Scientists manage to combine human muscle genes into yeast cells
- Scientists have combined human muscle genes with yeast cells
- Yeast and human cells are very similar
- This process should provide a helpful method of studying how things like cancer develop in the human body
The DNA of baker's yeast has been successfully altered by biotechnologist Pascale Daran-Lapujade and her team at Delft University of Technology. A vital human trait has been successfully transplanted into a yeast cell for the first time.
Humans cannot survive without a group of ten genes that Daran-group Lapujade added to yeast cells. These genes hold the instructions for a metabolic pathway that breaks down sugar to generate energy and create cellular building blocks within muscle cells. The modified yeast might be helpful in medical research because this mechanism involves various diseases, including cancer.
"Now that we understand the full process, medical scientists can use this humanized yeast model as a tool for drug screening and cancer research," Daran-Lapujade says.

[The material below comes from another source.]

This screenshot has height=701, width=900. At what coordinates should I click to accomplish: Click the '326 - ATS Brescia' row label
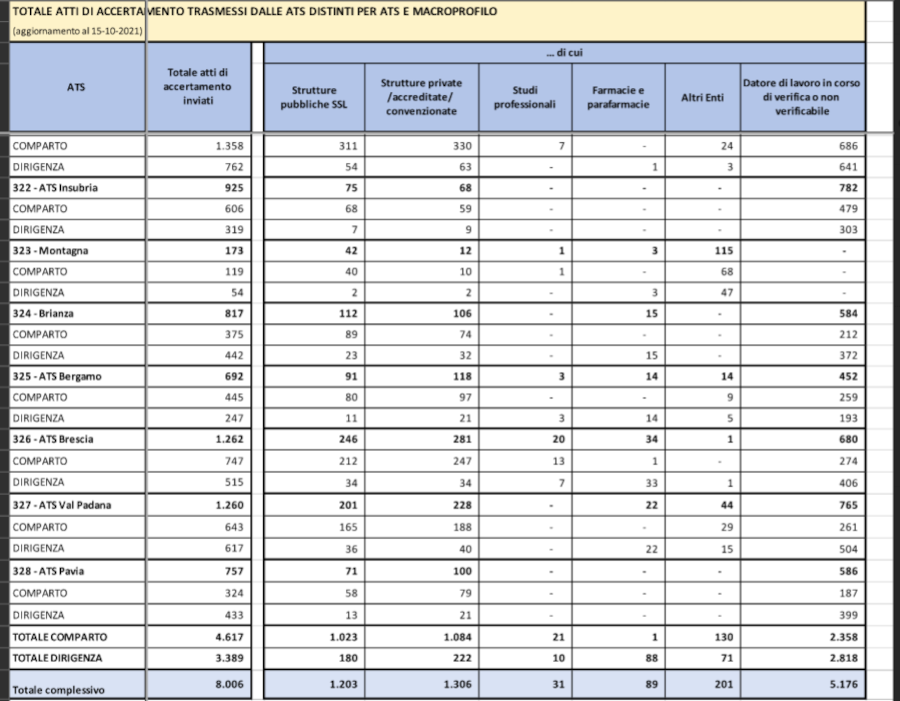55,439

It turns out human cells are pretty similar to yeast cells
According to Daran-Lapujade, there are a lot of similarities between yeast and a human being: “It seems weird since yeast lives as single cells and humans consist of a substantially more complex system, but the cells operate in a very similar way.”
Therefore, scientists frequently introduce human genes into yeast. Researchers may study one mechanism in a pure environment because yeast eliminates all other interactions that might occur in the human body.
“As compared to human cells or tissues, yeast is a fantastic organism for its simplicity to grow and its genetic accessibility: its DNA can be easily modified to address fundamental questions,” Daran-Lapujade explains. “Many pivotal discoveries such as the cell division cycle were elucidated thanks to yeast.”
Making a human-yeast hybrid
Previously, Daran-group Lapujade successfully created synthetic chromosomes that serve as a DNA platform for adding new activities to yeast. They aimed to determine whether the cells could still function as a whole after integrating multiple human genes and whole metabolic pathways.
“What if we take the same group of genes that controls the sugar consumption and energy production of human muscles into yeast?” Daran-Lapujade wondered. “Can we humanize such an essential and complex function in yeast?”
Francine Boonekamp and Ewout Knibbe, two Ph.D. students and co-first authors, found that creating a humanized yeast was surprisingly easy.
“We didn’t just transplant the human genes into yeast; we also removed the corresponding yeast genes and completely replaced them with the human muscle genes", Daran-Lapujade explained. “You might think that you cannot exchange the yeast version with the human one because it’s such a specific and tightly regulated process both in human and yeast cells. But it works like a charm!”.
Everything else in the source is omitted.